Last week, we held our annual Supply Chain Leaders Forum in Orlando. It was an exciting in-person reunion for our community of COOs and heads of large global supply chains.
The theme of this year’s conference was Our Supply Chain Renaissance. If you are wondering why we should look back hundreds of years for inspiration, there are more parallels than you might realize between today’s world and the middle of the last millennium.
Of course, there was the large health pandemic that significantly disrupted global society and dramatically changed social and work models. But there’s also the flood of new ideas and innovations coming from across humanity. The technical innovations of that earlier time — the compass and the printing press — are today’s control towers and generative AI tools.
And just as in the Middle Ages, a renaissance has emerged today from a period of destructive chaos. This has unlocked an opportunity for us to rethink our partnerships, businesses and organizations.
Looking across the community we see a tremendous opportunity for both individual and collective progress, particularly in ESG. Ecosystem partnerships require scale to be effective and it is gatherings like Leaders Forum where our community can come together to learn from one another and redefine “precompetitive.”
This year’s event also highlighted best practices for driving future growth alongside the business in a heightened risk environment. Finally, we explored the rich intersection between digital transformation and people, answering questions such as:
- How are leading supply chains redefining the skills, roles, relationships and structures required for next level engagement and performance in their organizations?
- And how are leaders accelerating cultural change and innovation through the creative use of technology?
What Did We Learn?
We had a stellar line up of executive speakers at this year’s event from Schneider Electric, Microsoft, Unilever, Intel, Shell, Reckitt and Ecolab.
We were privileged to be joined by Alan Jope, Unilever’s CEO, whose keynote drove home the message that being purpose-driven is also good for business — driving growth, lowering long-term costs and attracting and retaining the best talent. Operating in this way is also imperative to address the concurrent climate emergency, loss of nature and rampant social inequality that impact us personally and professionally.
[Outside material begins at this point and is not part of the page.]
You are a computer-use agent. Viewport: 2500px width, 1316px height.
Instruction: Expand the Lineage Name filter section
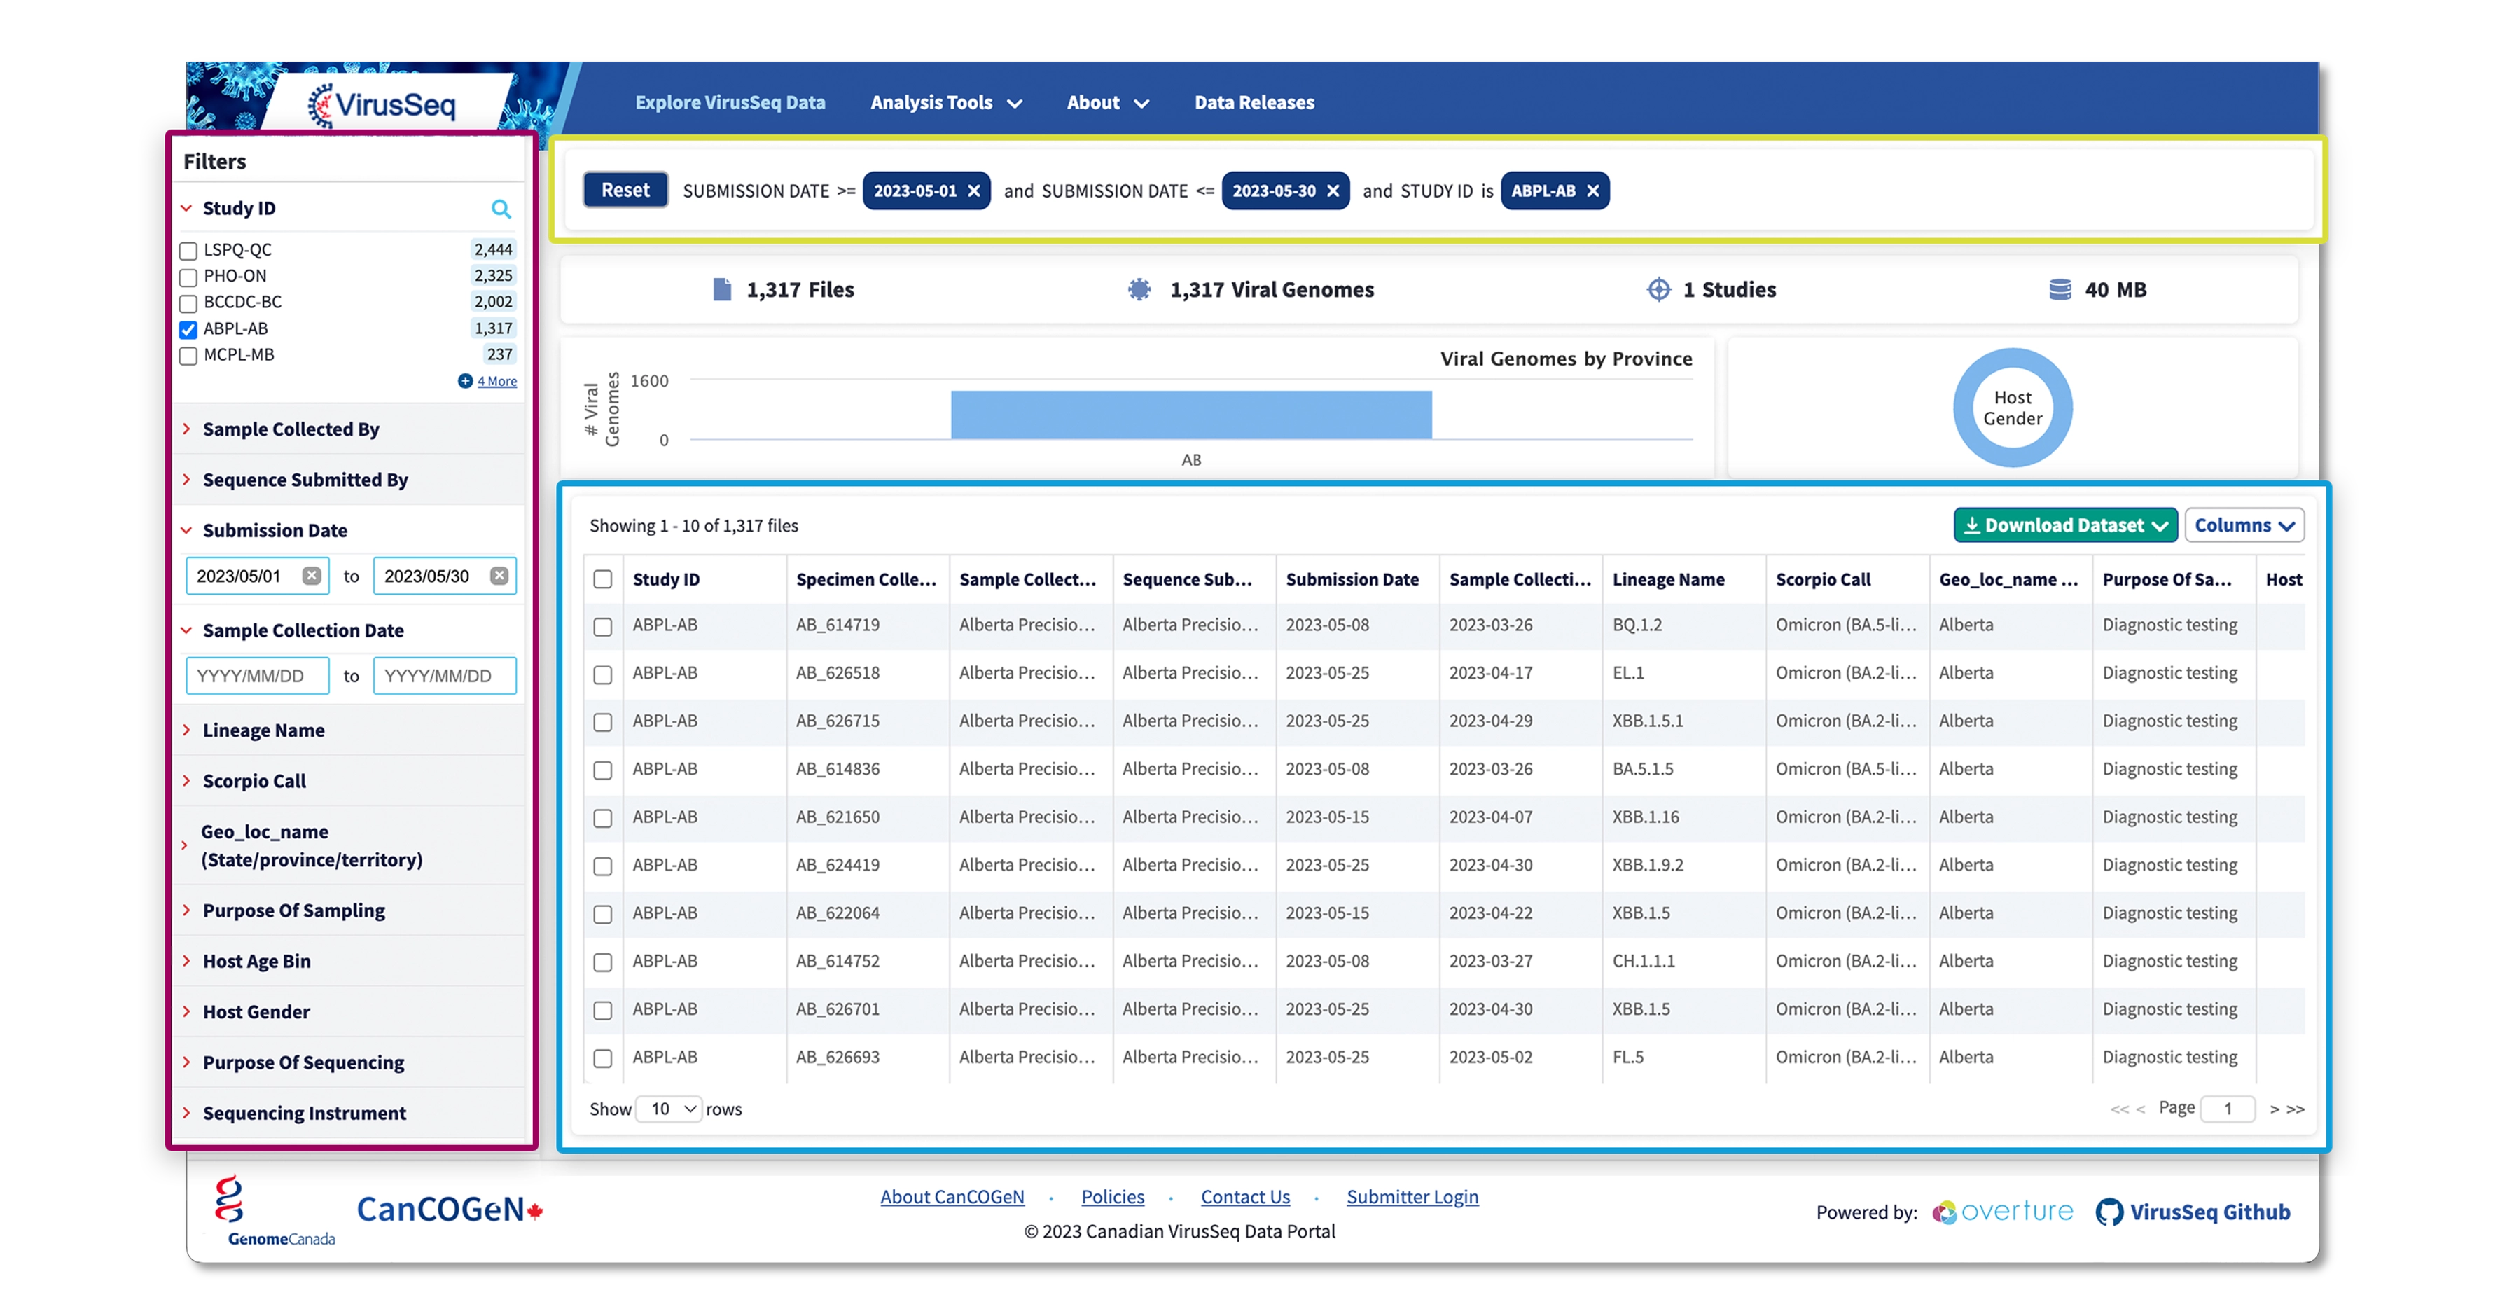tap(263, 730)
Reggie Ecclissato, Unilever’s chief business operations and supply chain officer, joined us on stage for a fireside chat. Reggie’s remit, spanning customer service, supply chain capabilities and IT, made for a fascinating Q&A with the audience.
Here are some key takeaways from keynotes and group discussions at this year’s event:
On driving collective progress through extended ecosystems:
- Several executives spoke to the power of financial incentives and disincentives in driving ESG goals such as net zero Scope 3 carbon emissions. This includes internal accounting to bake the cost of carbon into P&L decisions and the award of additional business to suppliers who are leading on emissions reduction.
- A large group of players from across the high-tech value chain stood up a not-for-profit coalition focused on leveraging the data of individual suppliers, partners, customers and industry analysts to provide more accurate and reliable information on “true demand” for key components. The goal is to improve everyone’s forecast and ultimately mitigate the bullwhip effect in the ecosystem.
- Several food and beverage companies are partnering to incentivize regenerative agricultural practices and greater use of renewable power sources in localities where they commonly source.
On partnering for growth in a risky environment:
- A consumer product company is taking a “one-team” approach with its commercial, engineering and finance partners. Together they have created an options mindset for rapid decision making in the face of supply constraints. It also launched a cross-functional effort to reformulate products and packaging to unlock capacity and agility, and to eliminate material and packaging waste.
- Many spoke about the rising geopolitical tensions between the West and China and their diversification strategies — “China Plus X” or regional build-outs in Southeast Asia, Eastern Europe and Mexico.
- In my opening keynote, I shared some provocative research from Gartner highlighting the benefits of supply chain “antifragility.” That is, not just building the ability to recover quickly, but investing in being stronger and more profitable than competitors in turbulent times to exploit opportunities for growth.
On the intersection of talent and digital:
- Many leaders shared how they have moved toward greater regional and local empowerment for innovation and operational decision making, based on global process and technology platforms.
- Several companies described making massive investments to strew sensors across their operations and then building AI platforms on top to better monitor and manage local and E2E product flows.
- An apparel retailer is thinking about Generation Alpha as its next customers and observing that while Gen Zs will be vocal on social media when they disapprove of your company’s actions and positions, Gen As will simply disengage and disappear.
It was an inspiring two days together at Leaders Forum. We are excited to reconvene this esteemed group of leaders at our co-hosted North American (Nike: July 12-13, BAE Systems: Oct. 26) and European (Diageo: Oct. 4-5) Leaders in Action events.